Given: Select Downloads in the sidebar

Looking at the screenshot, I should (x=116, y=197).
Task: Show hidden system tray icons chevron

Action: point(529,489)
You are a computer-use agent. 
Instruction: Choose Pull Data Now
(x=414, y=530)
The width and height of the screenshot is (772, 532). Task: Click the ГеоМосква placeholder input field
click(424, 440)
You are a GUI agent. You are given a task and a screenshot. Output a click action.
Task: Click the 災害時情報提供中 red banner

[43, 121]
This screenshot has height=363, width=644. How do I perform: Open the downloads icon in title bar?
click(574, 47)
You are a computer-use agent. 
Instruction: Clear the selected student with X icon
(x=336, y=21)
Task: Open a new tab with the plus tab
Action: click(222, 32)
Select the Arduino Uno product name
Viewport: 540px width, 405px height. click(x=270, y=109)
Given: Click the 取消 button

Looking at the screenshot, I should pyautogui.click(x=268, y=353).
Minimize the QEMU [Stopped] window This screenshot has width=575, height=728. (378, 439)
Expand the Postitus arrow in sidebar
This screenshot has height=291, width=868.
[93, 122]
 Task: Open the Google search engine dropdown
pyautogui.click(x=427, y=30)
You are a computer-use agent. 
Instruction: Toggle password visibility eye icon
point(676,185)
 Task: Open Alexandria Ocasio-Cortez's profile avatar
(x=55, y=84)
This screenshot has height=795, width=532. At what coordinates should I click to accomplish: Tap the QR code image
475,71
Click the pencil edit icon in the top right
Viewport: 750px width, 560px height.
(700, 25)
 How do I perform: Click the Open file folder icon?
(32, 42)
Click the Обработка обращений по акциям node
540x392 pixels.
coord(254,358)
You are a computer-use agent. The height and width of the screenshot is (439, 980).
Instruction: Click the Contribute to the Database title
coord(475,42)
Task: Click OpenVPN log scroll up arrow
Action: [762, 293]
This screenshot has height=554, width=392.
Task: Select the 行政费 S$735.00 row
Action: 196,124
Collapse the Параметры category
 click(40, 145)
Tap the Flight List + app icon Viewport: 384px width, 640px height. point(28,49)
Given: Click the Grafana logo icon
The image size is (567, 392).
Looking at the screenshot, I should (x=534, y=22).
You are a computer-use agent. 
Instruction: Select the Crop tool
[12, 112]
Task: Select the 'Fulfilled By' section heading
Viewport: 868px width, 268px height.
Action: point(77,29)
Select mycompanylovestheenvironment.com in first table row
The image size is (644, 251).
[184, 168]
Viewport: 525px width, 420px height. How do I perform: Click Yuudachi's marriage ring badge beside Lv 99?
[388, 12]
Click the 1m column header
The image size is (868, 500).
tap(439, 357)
=======
- **Work request**:
Please output every record exactly as it appears.

- **Task result**:
Given: Select Downloads in the sidebar

Looking at the screenshot, I should (x=116, y=197).
Task: Show hidden system tray icons chevron

Action: point(529,489)
You are a computer-use agent. 
Instruction: Choose Pull Data Now
(x=414, y=530)
The width and height of the screenshot is (772, 532). Task: Click the ГеоМосква placeholder input field
click(424, 440)
You are a GUI agent. You are given a task and a screenshot. Output a click action.
Task: Click the 災害時情報提供中 red banner

[43, 121]
This screenshot has height=363, width=644. How do I perform: Open the downloads icon in title bar?
click(574, 47)
You are a computer-use agent. 
Instruction: Clear the selected student with X icon
(x=336, y=21)
Task: Open a new tab with the plus tab
Action: click(222, 32)
Select the Arduino Uno product name
Viewport: 540px width, 405px height. click(x=270, y=109)
Given: Click the 取消 button

Looking at the screenshot, I should pyautogui.click(x=268, y=353).
Minimize the QEMU [Stopped] window This screenshot has width=575, height=728. (378, 439)
Expand the Postitus arrow in sidebar
This screenshot has height=291, width=868.
[93, 122]
 Task: Open the Google search engine dropdown
pyautogui.click(x=427, y=30)
You are a computer-use agent. 
Instruction: Toggle password visibility eye icon
point(676,185)
 Task: Open Alexandria Ocasio-Cortez's profile avatar
(x=55, y=84)
This screenshot has height=795, width=532. At what coordinates should I click to accomplish: Tap the QR code image
475,71
Click the pencil edit icon in the top right
Viewport: 750px width, 560px height.
(700, 25)
 How do I perform: Click the Open file folder icon?
(32, 42)
Click the Обработка обращений по акциям node
540x392 pixels.
coord(254,358)
You are a computer-use agent. The height and width of the screenshot is (439, 980).
Instruction: Click the Contribute to the Database title
coord(475,42)
Task: Click OpenVPN log scroll up arrow
Action: [762, 293]
This screenshot has height=554, width=392.
Task: Select the 行政费 S$735.00 row
Action: 196,124
Collapse the Параметры category
 click(40, 145)
Tap the Flight List + app icon Viewport: 384px width, 640px height. point(28,49)
Given: Click the Grafana logo icon
The image size is (567, 392).
Looking at the screenshot, I should (x=534, y=22).
You are a computer-use agent. 
Instruction: Select the Crop tool
[12, 112]
Task: Select the 'Fulfilled By' section heading
Viewport: 868px width, 268px height.
Action: point(77,29)
Select mycompanylovestheenvironment.com in first table row
The image size is (644, 251).
[184, 168]
Viewport: 525px width, 420px height. How do I perform: Click Yuudachi's marriage ring badge beside Lv 99?
[388, 12]
Click the 1m column header
The image size is (868, 500).
tap(439, 357)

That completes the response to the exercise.